Now with the Full Disk Encryption of Mac OS X Lion any incentive for AgileBits is gone too making the App obsolete in most cases. The only place where I would to have it is for the rarely used but highly sensitive data like credit reports etc. That said it might be a better solution to use an additional disk (external or internal) and use Full Disk Encryption on it. This way the encryption is tightly integrated into Mac OS X Lion with no fuss. Therefore Knox because the first casualty migrating to Lion. Too bad – too sad. If it weren’t for 1Password I would never use or buy any application from AgileBits.

– Andy

10
Mar

XCode4: a Big Step in iOS Development

Yesterday Apple released XCode4, the IDE (integrated development environment) to develop iOS and Mac OS X Applications. After more than 1 year (as far as I can remember) this finally will make developing iOS apps much easier and I think much faster and definitively more fun.

Beforehand in XCode3 the Interface Builder was separated from XCode and created many windows which were hard to track and especially harder to close. Just opening a few XIBs and the screen was cluttered with windows all over the place. The only way to managed them was to close the IB from time to time. Now in XCode4 the IB is integrated into XCode and is part of its UI. Due to the fact that XCode is now a single window application there are no more floating windows around. The only other windows one might see are other applications or the Organizer window which contains the help pages, source control systems, devices, projects and archives.
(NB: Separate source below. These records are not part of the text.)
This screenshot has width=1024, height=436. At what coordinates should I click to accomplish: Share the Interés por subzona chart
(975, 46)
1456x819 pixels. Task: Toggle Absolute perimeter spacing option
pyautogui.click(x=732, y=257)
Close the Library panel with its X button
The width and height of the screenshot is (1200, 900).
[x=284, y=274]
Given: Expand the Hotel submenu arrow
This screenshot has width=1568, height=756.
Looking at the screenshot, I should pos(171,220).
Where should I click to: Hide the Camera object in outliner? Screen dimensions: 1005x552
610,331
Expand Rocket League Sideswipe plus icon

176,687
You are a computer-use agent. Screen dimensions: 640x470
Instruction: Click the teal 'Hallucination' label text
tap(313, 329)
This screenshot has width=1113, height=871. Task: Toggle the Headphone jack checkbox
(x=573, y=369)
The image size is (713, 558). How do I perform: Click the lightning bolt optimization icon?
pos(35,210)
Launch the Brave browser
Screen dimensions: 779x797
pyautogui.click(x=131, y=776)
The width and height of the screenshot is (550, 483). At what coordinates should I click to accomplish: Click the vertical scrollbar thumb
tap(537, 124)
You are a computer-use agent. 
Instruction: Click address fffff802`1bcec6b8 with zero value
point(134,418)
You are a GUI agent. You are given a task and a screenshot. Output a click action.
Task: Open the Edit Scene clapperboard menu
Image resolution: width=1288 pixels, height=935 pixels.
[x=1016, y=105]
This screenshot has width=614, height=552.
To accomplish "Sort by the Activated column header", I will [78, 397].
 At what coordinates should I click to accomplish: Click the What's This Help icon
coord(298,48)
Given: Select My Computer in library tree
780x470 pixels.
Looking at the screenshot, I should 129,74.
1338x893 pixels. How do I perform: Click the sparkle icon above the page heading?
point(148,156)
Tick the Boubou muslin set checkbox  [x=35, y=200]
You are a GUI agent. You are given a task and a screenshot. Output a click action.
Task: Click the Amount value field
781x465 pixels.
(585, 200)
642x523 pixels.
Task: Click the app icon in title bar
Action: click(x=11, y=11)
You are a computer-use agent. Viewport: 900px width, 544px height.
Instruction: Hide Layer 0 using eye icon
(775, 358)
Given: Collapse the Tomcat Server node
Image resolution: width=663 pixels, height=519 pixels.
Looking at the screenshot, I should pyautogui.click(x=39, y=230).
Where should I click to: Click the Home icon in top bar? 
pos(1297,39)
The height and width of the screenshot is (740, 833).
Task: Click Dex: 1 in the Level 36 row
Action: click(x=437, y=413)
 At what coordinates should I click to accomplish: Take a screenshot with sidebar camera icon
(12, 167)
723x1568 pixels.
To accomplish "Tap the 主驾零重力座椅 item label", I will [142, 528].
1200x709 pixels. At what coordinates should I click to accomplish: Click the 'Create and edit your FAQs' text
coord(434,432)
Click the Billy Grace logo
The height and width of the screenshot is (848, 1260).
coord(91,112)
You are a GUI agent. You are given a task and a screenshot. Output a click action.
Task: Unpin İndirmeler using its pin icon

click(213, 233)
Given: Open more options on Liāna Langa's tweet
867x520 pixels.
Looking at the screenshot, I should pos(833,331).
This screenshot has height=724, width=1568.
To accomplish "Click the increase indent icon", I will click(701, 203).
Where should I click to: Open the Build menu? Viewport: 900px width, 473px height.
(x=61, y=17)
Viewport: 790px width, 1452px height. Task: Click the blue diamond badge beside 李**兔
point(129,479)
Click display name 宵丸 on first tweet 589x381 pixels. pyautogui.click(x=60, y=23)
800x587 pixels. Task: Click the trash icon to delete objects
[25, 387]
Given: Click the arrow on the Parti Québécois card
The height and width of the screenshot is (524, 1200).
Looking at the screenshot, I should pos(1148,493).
But that is not everything. Because IB is part of it one can have the UI on the left hand editor and display the related View Controller header class file on the right hand editor. This way it is easy to add new IBOutlet properties and IBAction methods without having to leave the UI editor. This works the same way as when I open the implementation class (.m) and have set the right editor to be on counterpart then it will display the header class (.h) or vice versa. The right window can also be used to display the differences in the versions of one file.

The right sidebar is used to display the File Inspector and Quick Help and if an XIB is opened it displays the  Identity, Attribute, Size and Connection Inspectors as well.

Beside that the Editor itself has improved dramatically with better code completion, error highlighting as well as code snippets. This improves the overall quality of the code written.

The bottom bar is used to display the log files when the app is running as well as the debugger controls. This way I don’t have to search for the Output and it can be easily viewed while the app is running.

Having used IntelliJ IDEA for a long time the XCode is coming close to it making developing Apps much easier and prevents me from juggling a million windows. I have used XCode4 since more than half a year and so I am very happy to see it get publicly released.

That said there is a ton of more functionality that I did not encountered yet or have not used it so I am looking forward to use it even more and share my thoughts with others.